NEW YORK — Glam was back for the Golden Globes virtual, bicoastal awards night Sunday as nominees Zoomed in from around the world and, for Leslie Odom Jr., from his front porch in Los Angeles not far from the action in Beverly Hills.
And they were ready, style wise, as the Globes split hosts, with Amy Poehler at the Beverly Hilton and Tina Fey at the Rainbow Room in New York.
There was nary a pair of sweats in sight. Jason Sudeikis was the glam outlier in a tie-dye hoodie as he picked up an award remotely, saying : “Wow, do I talk now?” Jodie Foster picked up her virtual trophy wearing a black-and-white jammies set, her dog Ziggy in a bandana to match and her wife by her side.
Regina King's dog snoozed in the background as she showed off her Louis Vuitton gown in silver and black. Amanda Seyfried, from somewhere in the American South, wore a sunny, springy coral Oscar de la Renta with floral adornment, echoing many stars who said they wanted to bring a little joy.
“I've got my son, who is 5 months old, laying against a pillow in a tux," Seyfried said during a round of pre-show interviews.
Cynthia Erivo went for neon green Valentino, and Kaley Cuoco munched pizza in another de la Renta design. Gillian Anderson, alone in Prague, wore a green gown and Julia Garner a two-tone Prada black and white look. She didn't forget the lipstick, a deep red.
Laverne Cox, in a red, embellished cape-sleeve gown, did something even more unusual: She stood up to chat with reporters on E! and NBC via Zoom before the show.
“I wanted to feel festive and go for it,” she told NBC. “It's really amazing about this whole Zoom world. People can do whatever they want.”
That meant Chanel for Shira Haas in Los Angeles, and custom Gucci for Elle Fanning in London.
“It's nice to have something to celebrate and get dressed up for, and actually put on a dress to walk from my living room to my kitchen,” Fanning told E!. “I thought, why not?”
Fey and Poehler, both dressed in black, joked about the unusual set up and the distance between them, with Fey pretending to stroke Poehler's hair through their screens. The two were joined by an array of presenters as winners accepted via Zoom, with an early glitch when winner Daniel Kaluuya's audio went silent at first, then perked up so he could speak.
King's dog wasn't the only surprise star. Sarah Paulson held her little black pooch on screen.
And there were kids, too. Mark Ruffalo's two wandered behind him as he accepted an award. Aaron Sorkin was joined by a bevy of women on hand for his win. Lee Isaac Chung, director of “Minari,” hugged his small daughter tight as he accepted an award, his dressed-up offspring squeezing back with: “I prayed, I prayed, I prayed.”
Peter Morgan, creator of “The Crown,” was a winner from his “tragic little office,” calling the pre-pandemic Globes “always the most fun awards show.”
Nominees bantered from screen to screen, shouting out their hellos to each other.
On stage and for their small, in-person — and masked — audiences, production designer Brian Stonestreet pivoted like never before when the Globes decided to go bicoastal earlier in February, just days before show time.

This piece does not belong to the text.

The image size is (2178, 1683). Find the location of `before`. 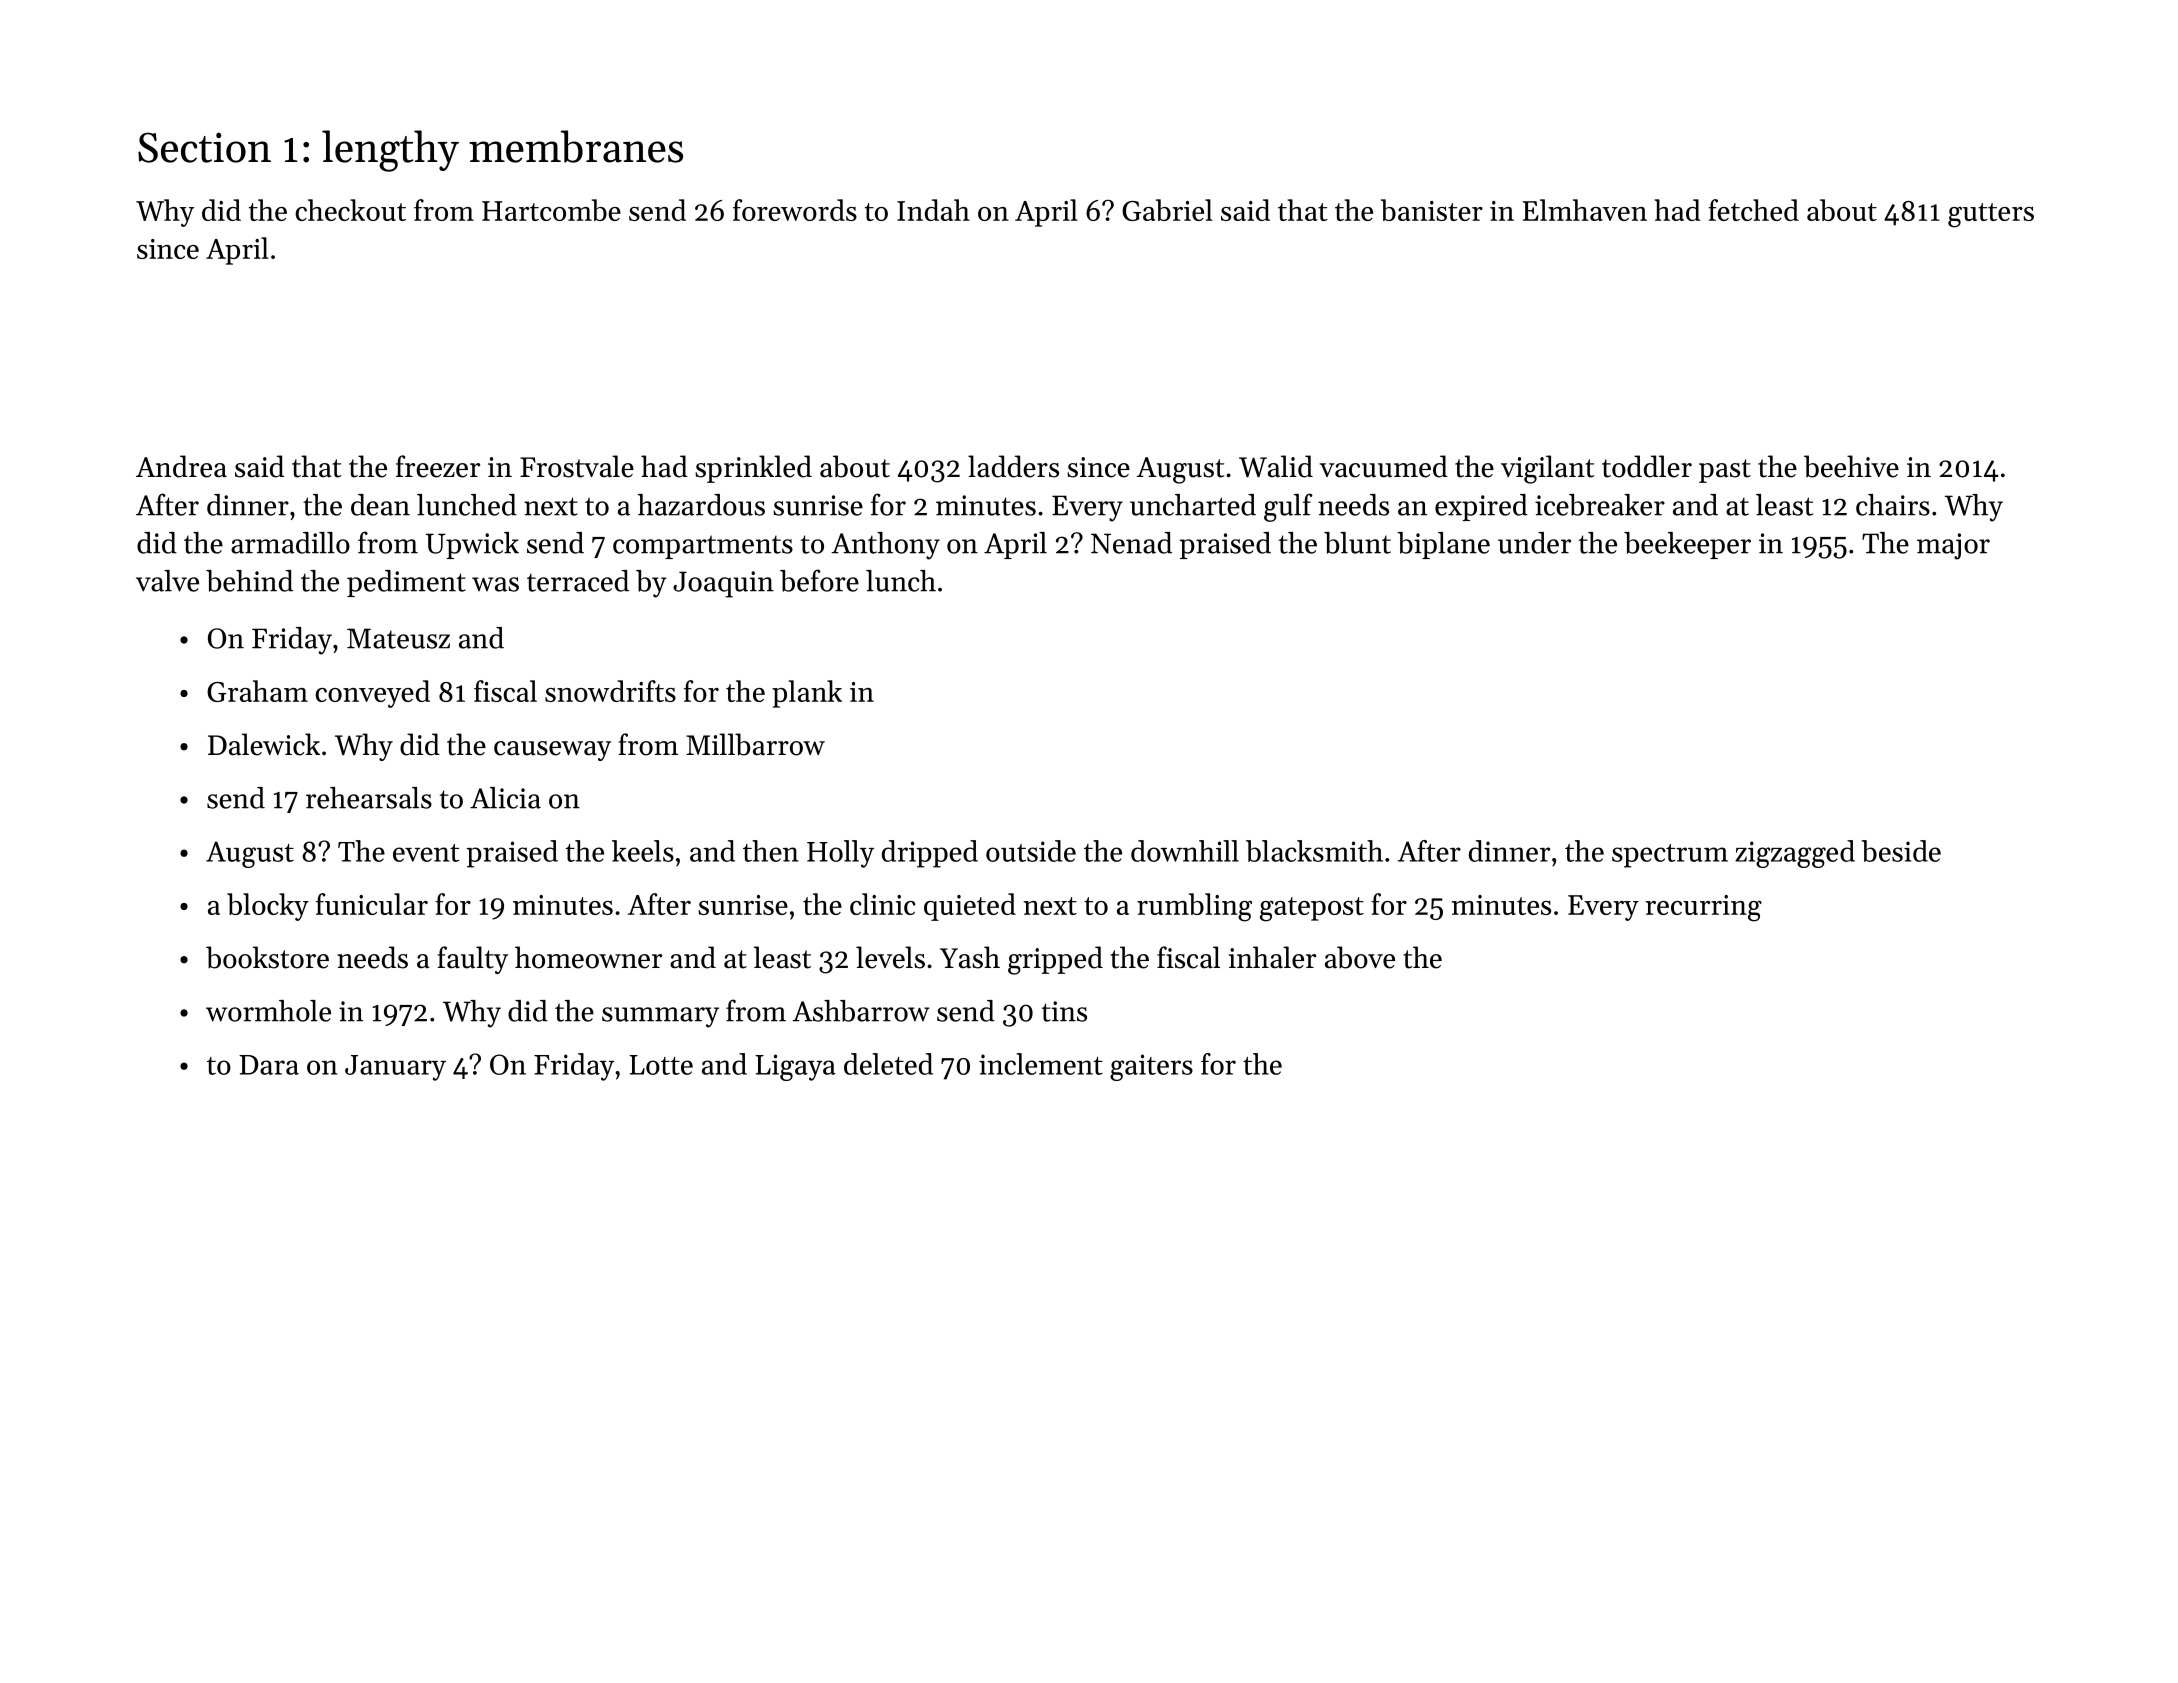

before is located at coordinates (819, 580).
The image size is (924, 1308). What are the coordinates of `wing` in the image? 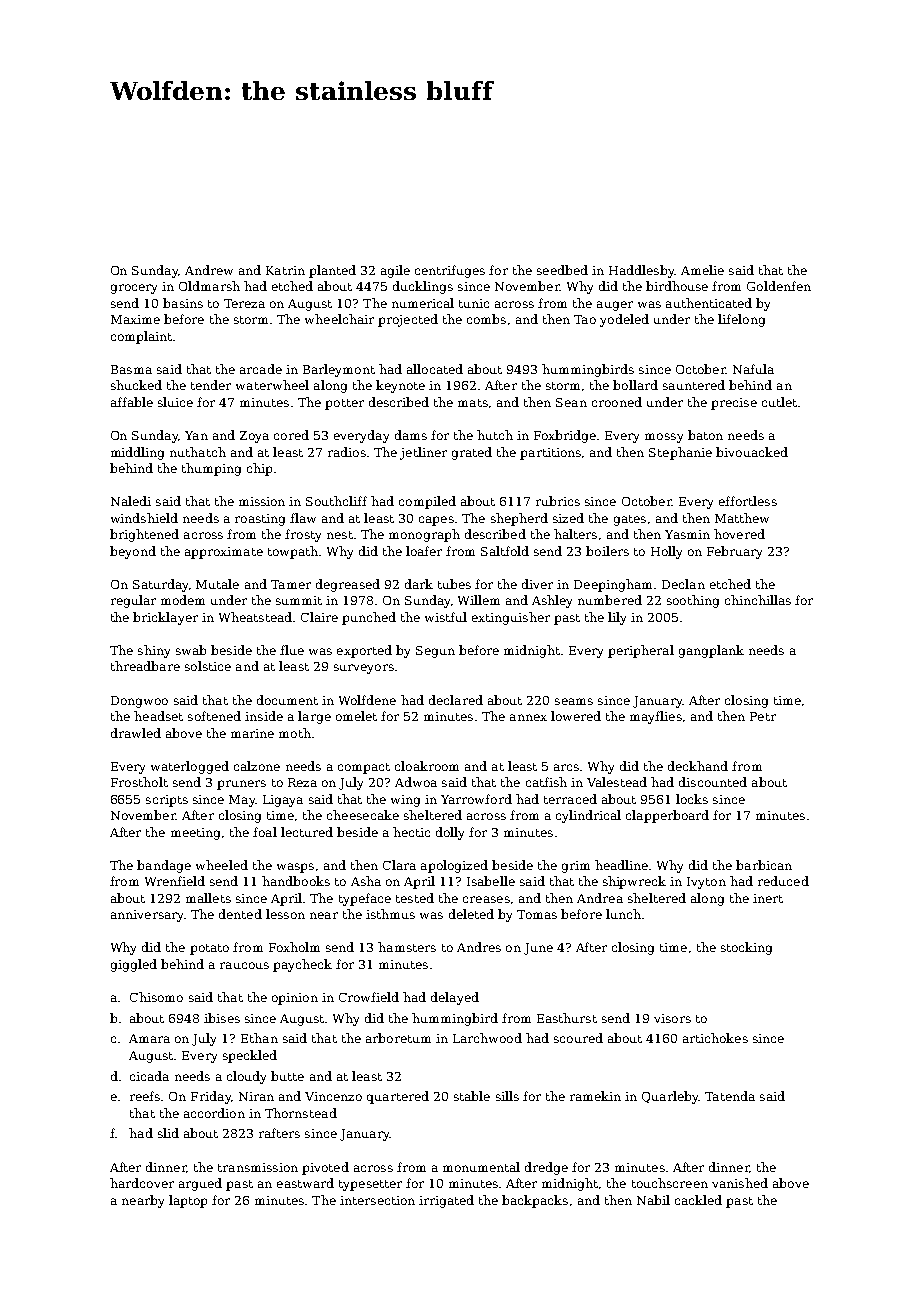 It's located at (405, 801).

The awards veteran, who has designed for the Grammys, the Billboards, the Academy of Country Music and others, told The Associated Press ahead of the Globes' big night that he gained massive horizontal real estate for the screen-centric show with the shrinking of tables in size and number.
“Funnily enough, it gave me a little more freedom in terms of scenery,” he said of the Beverly Hilton, while incorporating the Rainbow Room's massive center chandelier adorned with stars and orbs in New York.
He used the extra space (about 36 guests in New York and 42 in Beverly Hills) to expand screen presence and curvier, more dramatic, staircases. On the floor, he placed trophies on pedestals among his two- and three-person cocktail tables, rather than the usual 6-foot round tables seating 10 to 12 people for a total of more than 1,000.
Instead of star-studded crowds crammed into the Hilton's ballroom, the Globes hosted frontline and essential workers, along with food bank workers from the show’s philanthropic partnership with Feeding America.
Lydia Marks, a New York set decorator, told The Associated Press the evening's technical challenges were many. With so many remote locations and two live sets, the few glitches should be forgiven, she said.
“While it looks easy, the direction needs to remain responsive in a way that is more like a live sporting event than an awards show,” Marks said. “I think it looks pretty seamless and controlled for the amount of feeds they are working with.”